I fiddled with the radio set and finally got Rebelde. It sounded like they’d closed down the highway east of Camagüey. They had a reputation for overstating their advances, and I didn’t really believe it. I heard the parlor door open and quickly switched off the broadcast. A man covered with soot was standing in the doorway. He looked like a chimney sweep, charred from head to toe. The hair on his head was burned off in patches. It was Daddy. His eyebrows were gone. So was his mustache. He had a banged-up gas can in his hand, a green and yellow company can like the ones in Rudy’s machine shop. He stood there and didn’t say a word, just tossed the gas can on the parlor floor. It bounced on the wood, empty. Daddy never wore anything but the white ducks. He was the picture of a United Fruit man, tall and intimidating in his perfectly pressed suit. And here he was, his white pants filthy, jacket gone. Wearing his pajama shirt, the sleeves rolled up, burned patches on his hands and arms that were the color of raw steak.

The dented gas can lay on the parlor floor, its cap missing. Daddy stood over it in his burned, soot-smeared clothes. He looked too dirty to sit down on his own furniture.

“Found this out there in the fields,” he said.

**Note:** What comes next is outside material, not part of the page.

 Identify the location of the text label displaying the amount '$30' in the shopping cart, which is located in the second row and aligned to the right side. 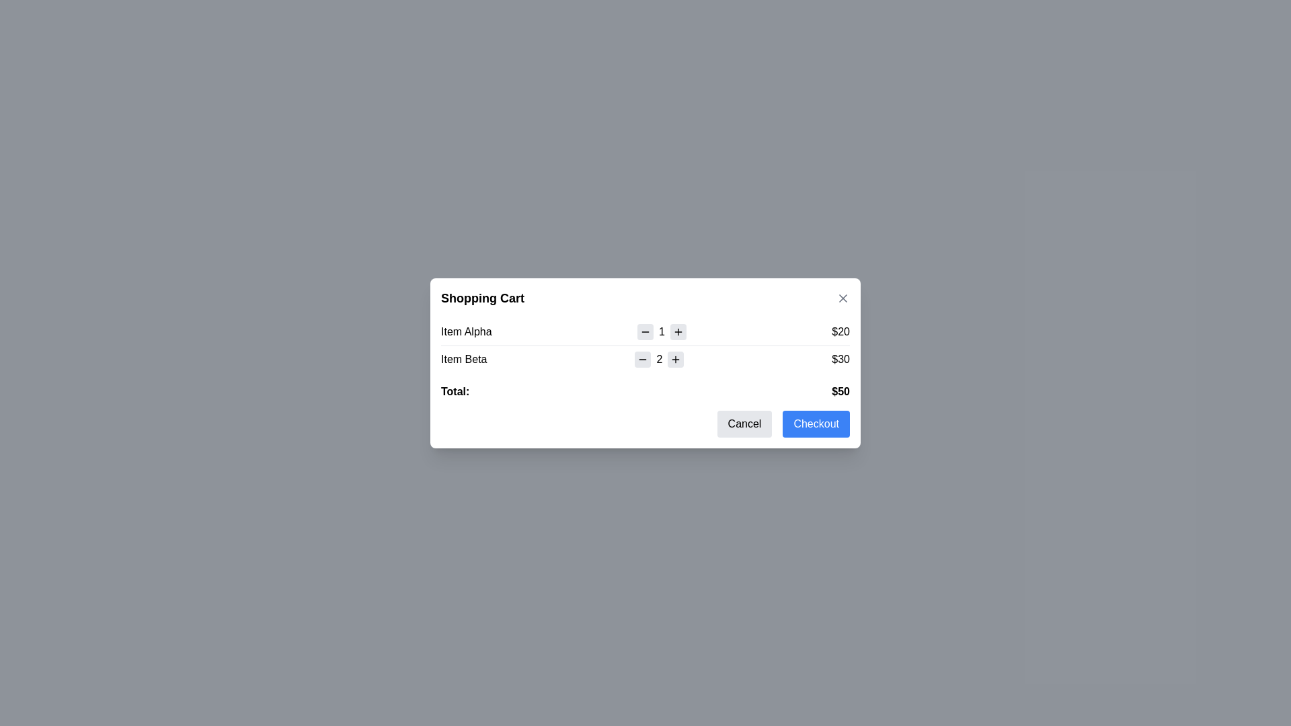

I couldn’t tell if I was supposed to respond or keep quiet. I knew what it meant. Someone set the fire. If the cane operation was anybody’s, it was Daddy’s. The idea that people would want to destroy it, it was like they wanted to destroy him. And us.

“It’s disgusting what these people are willing to do.” He started coughing. “Those son of a bitches.” His voice was almost gone from the smoke. “Those goddamn son of a bitches. This is what they call negotiating ?”

Daddy sat down in the chair across from me and put his head in his hands.

“They say they want to do business, work out a deal. And the next thing you know, they’re trying to burn us to the ground.”

I didn’t know it at the time, but Daddy had been sending messages up into the mountains, trying to negotiate with Raúl. By that point, the American managers in Oriente saw the writing on the wall and everybody was scrambling to keep the door open with the rebels, hoping to keep their operations running, their sweetheart deals and tax-free status, in case the rebels were suddenly the new government. Daddy was still dealing with Batista, of course — he was the president — but Batista had lost control of Oriente. That was a fact, but people in Havana, Ambassador Smith, and Batista’s army generals — these guys were in denial. So Daddy had taken it upon himself to get a line of communication going. I’m sure he was trying to get Del back as well. The problem was that Del didn’t want to come home.

“We had a deal,” Daddy said, “and the deal was, I work with them and they leave us alone. I sent a letter up there to Raúl Castro. They’ve got it in writing. And they turn around and attack us.”

My father had never confided in me about these sorts of things. Work was work, and he hung it up at the door; that was his rule.

“I personally promised this faggot Raúl that I’d get Dulles on the horn and stop the arms shipments. And I did — I held up my end of the bargain — and this is what I get: a bunch of natives running out of the hills and starting fires.”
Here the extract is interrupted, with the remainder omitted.